Leap Motion Has Launched - tucif
http://blog.leapmotion.com/post/56148436879/leap-motion-has-launched
======
ahsanhilal
I have actually developed on the Leap Motion device and here are my few
critiques:

1\. There are way too many gestures and motions available. The SDK needs to
provide a solid framework for fewer gestures/motions and the company needs to
make sure that consumers readily understand them. Unless there is a whole lot
of standardization of the platform it will become hard for developers/other
companies to produce a consistent and coherent experience.

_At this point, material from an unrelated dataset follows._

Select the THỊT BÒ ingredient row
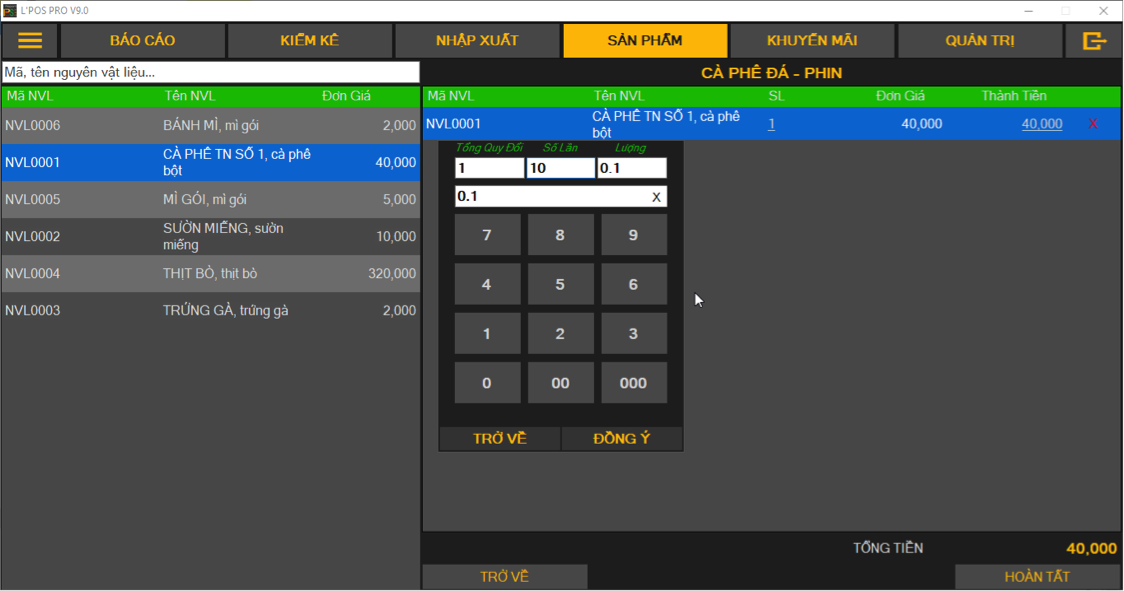 pos(210,273)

2\. I do not like the strategy of lets-throw-it-in-the-wild-and-see-what-
other-people-come-up-with; the tech has loads of cool factor that you will get
people to make interesting stuff with it. However, will that translate into
useable and effective computing software? From my point of view, I have not
really seen a single application on Leap which does something 'better' than a
touch based or mouse-based interface can do. Better meaning more intuitively
and/or more productively

3\. I think one of the biggest challenges for any gesture controlled device is
the shoulder/forearm/wrist/palm pain that is inherently going to be the result
of prolonged gesture-driven interface use. Maybe applications have to use
gestures sparingly?

On a broader note, I still think humans have an inherent desire to touch/feel
interface elements. Being able to directly touch a screen and manipulate it
means I can easily manipulate visual behavior through an actual/physical
connection. Interfaces which disconnect this physical medium seem more alien
to me at least. Maybe I am less evolved as a neanderthal but I don't think we
are ready for a gesture driven interface.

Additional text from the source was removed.